### TASK ITEM
Each line of the entries below that includes "Given" belongs in your answer.

### Stored items
►

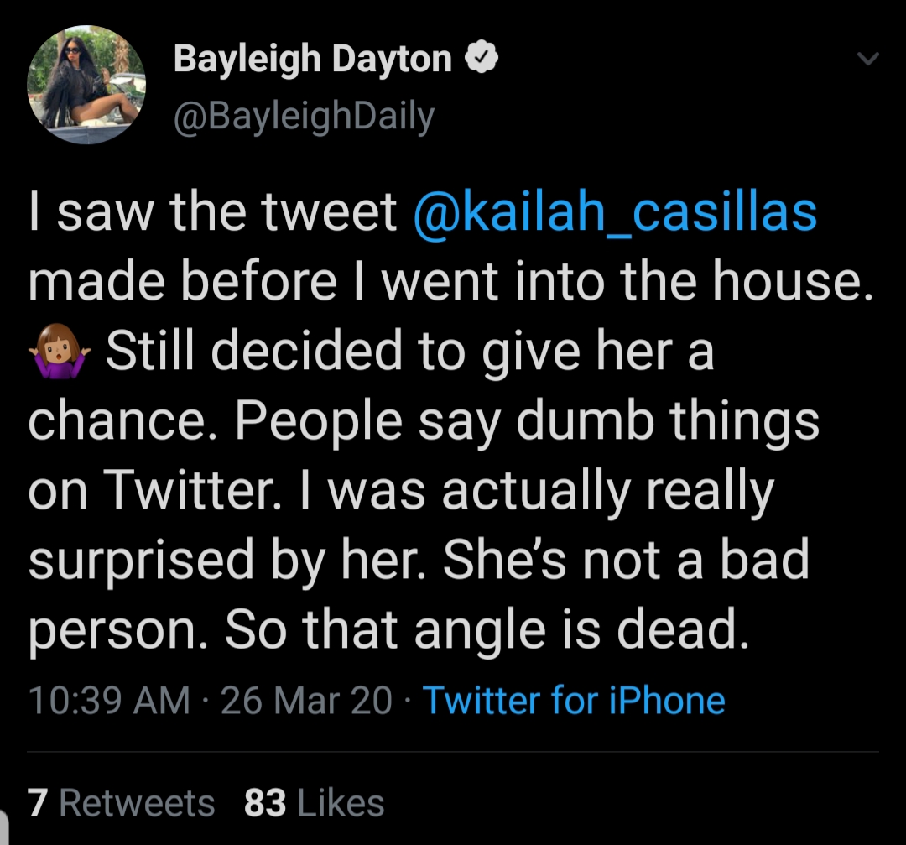The width and height of the screenshot is (906, 845).
Task: Click the shrugging woman emoji
Action: pos(60,351)
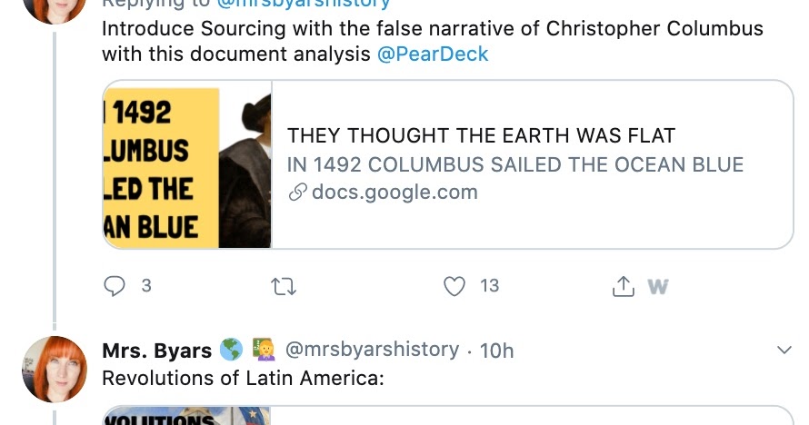Expand the chevron menu on Mrs. Byars' tweet
Viewport: 809px width, 425px height.
pos(784,350)
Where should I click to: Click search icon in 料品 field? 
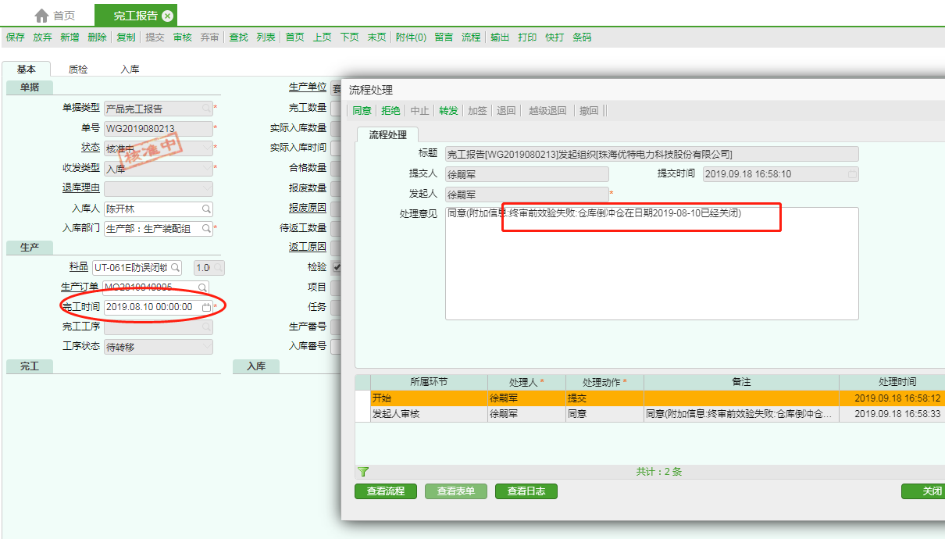tap(176, 268)

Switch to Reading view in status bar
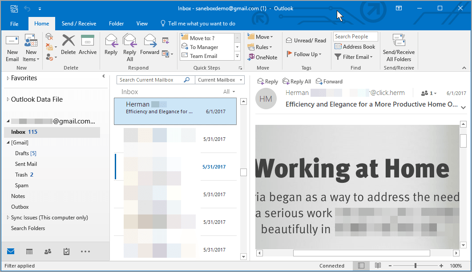pyautogui.click(x=378, y=266)
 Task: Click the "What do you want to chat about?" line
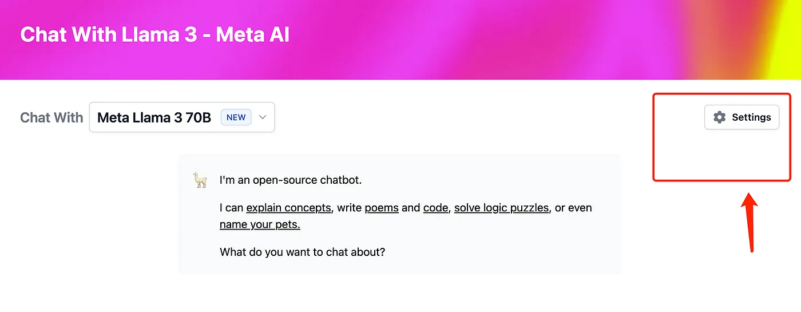(302, 252)
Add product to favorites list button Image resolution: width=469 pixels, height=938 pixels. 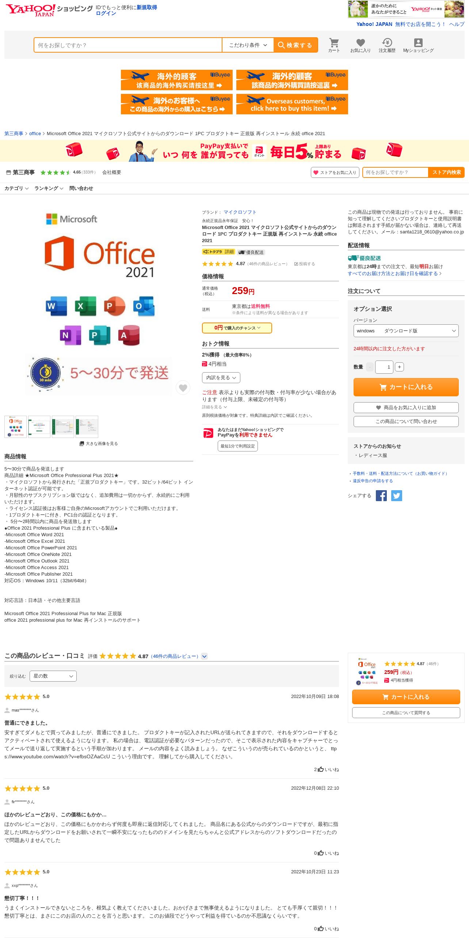[x=406, y=408]
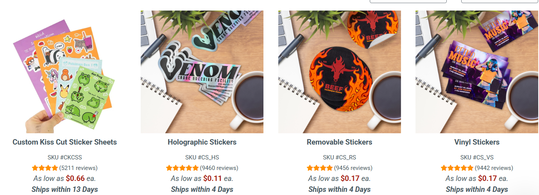
Task: Open the Removable Stickers product image
Action: tap(340, 72)
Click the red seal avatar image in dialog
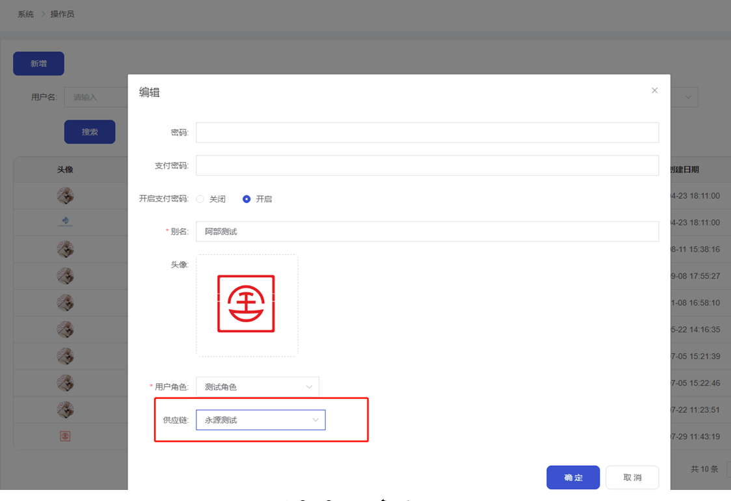 click(x=246, y=304)
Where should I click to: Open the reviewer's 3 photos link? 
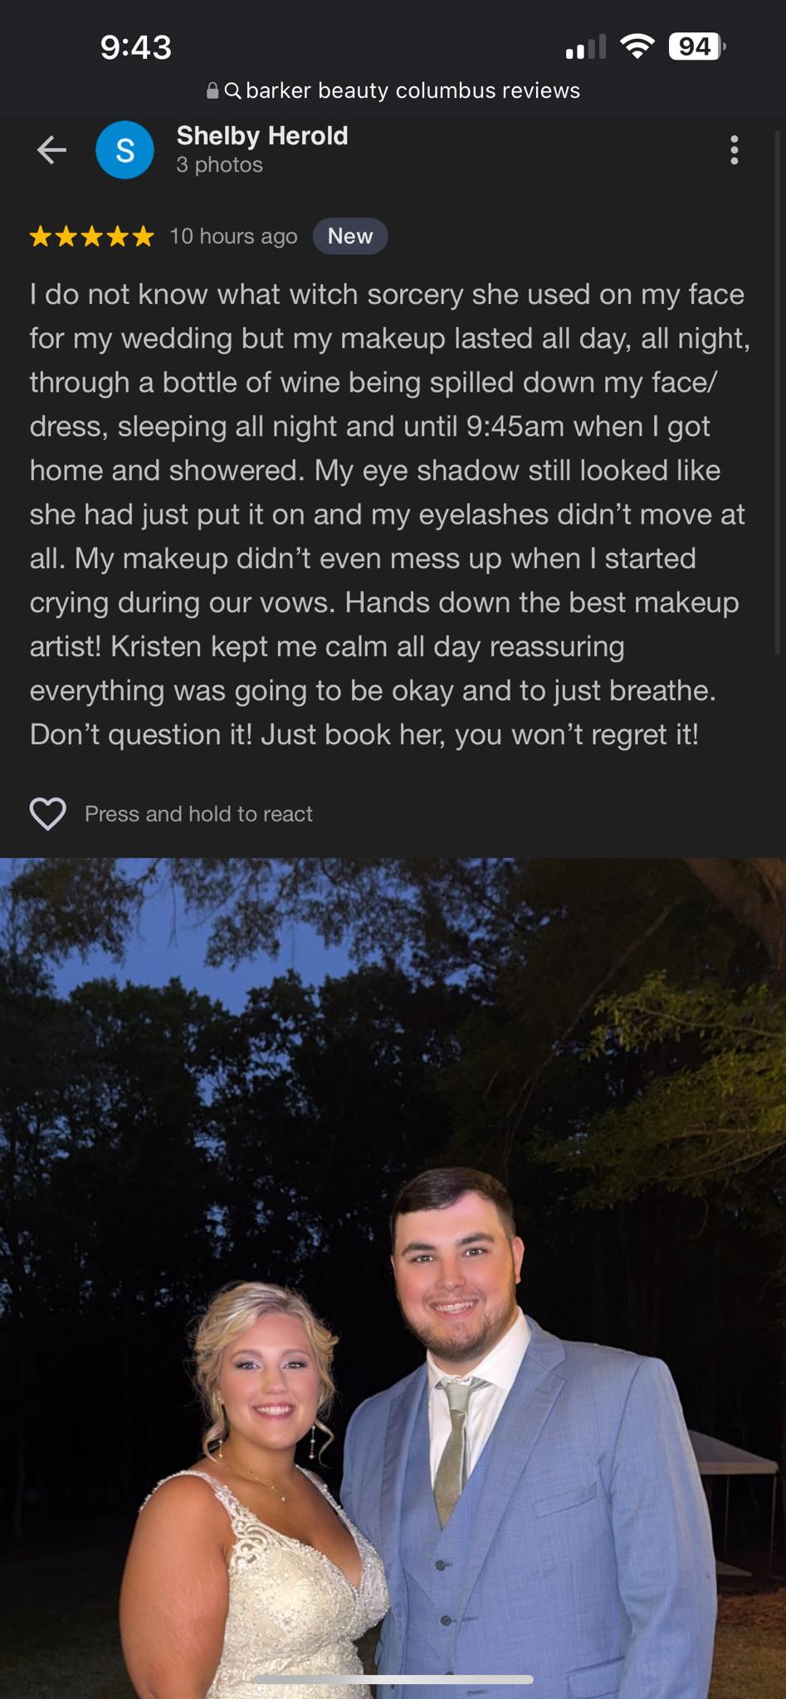pyautogui.click(x=219, y=165)
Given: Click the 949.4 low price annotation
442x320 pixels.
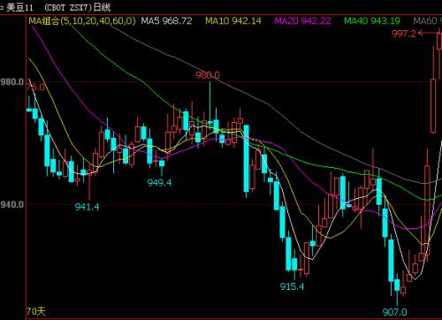Looking at the screenshot, I should (159, 183).
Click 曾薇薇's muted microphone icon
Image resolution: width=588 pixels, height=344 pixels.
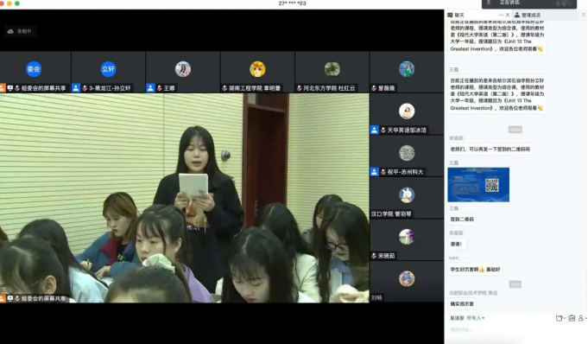point(374,88)
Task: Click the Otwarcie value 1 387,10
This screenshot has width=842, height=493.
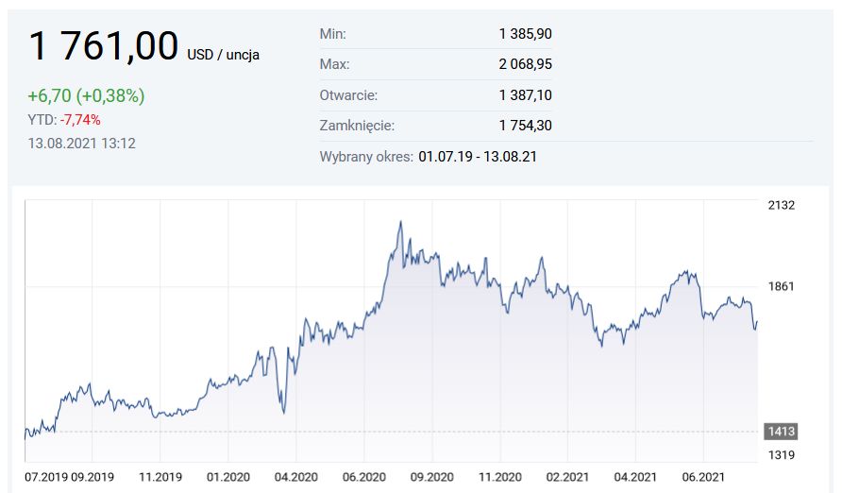Action: (x=525, y=95)
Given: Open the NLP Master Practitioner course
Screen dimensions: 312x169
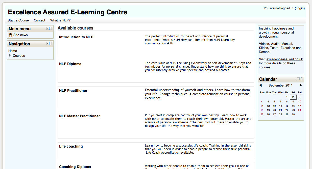Looking at the screenshot, I should tap(80, 116).
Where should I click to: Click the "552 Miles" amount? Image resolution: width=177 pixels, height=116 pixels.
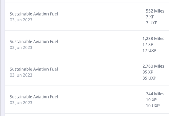point(155,11)
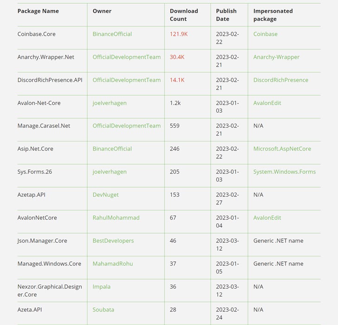Select the Publish Date column header
This screenshot has width=338, height=325.
coord(226,15)
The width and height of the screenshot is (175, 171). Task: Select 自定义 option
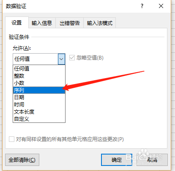[39, 119]
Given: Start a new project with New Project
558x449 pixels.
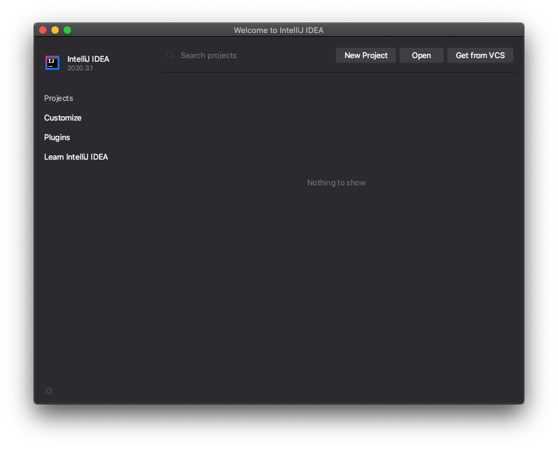Looking at the screenshot, I should [x=365, y=55].
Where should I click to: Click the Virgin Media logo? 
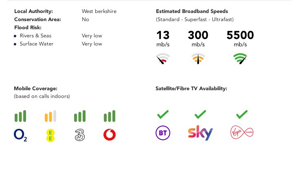pos(242,132)
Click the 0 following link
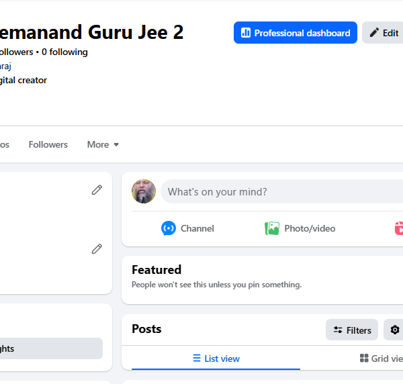 coord(64,52)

◄

### RESPONSE
Given: Click the 949.4 low price annotation
Given: Open the NLP Master Practitioner course
Given: Start a new project with New Project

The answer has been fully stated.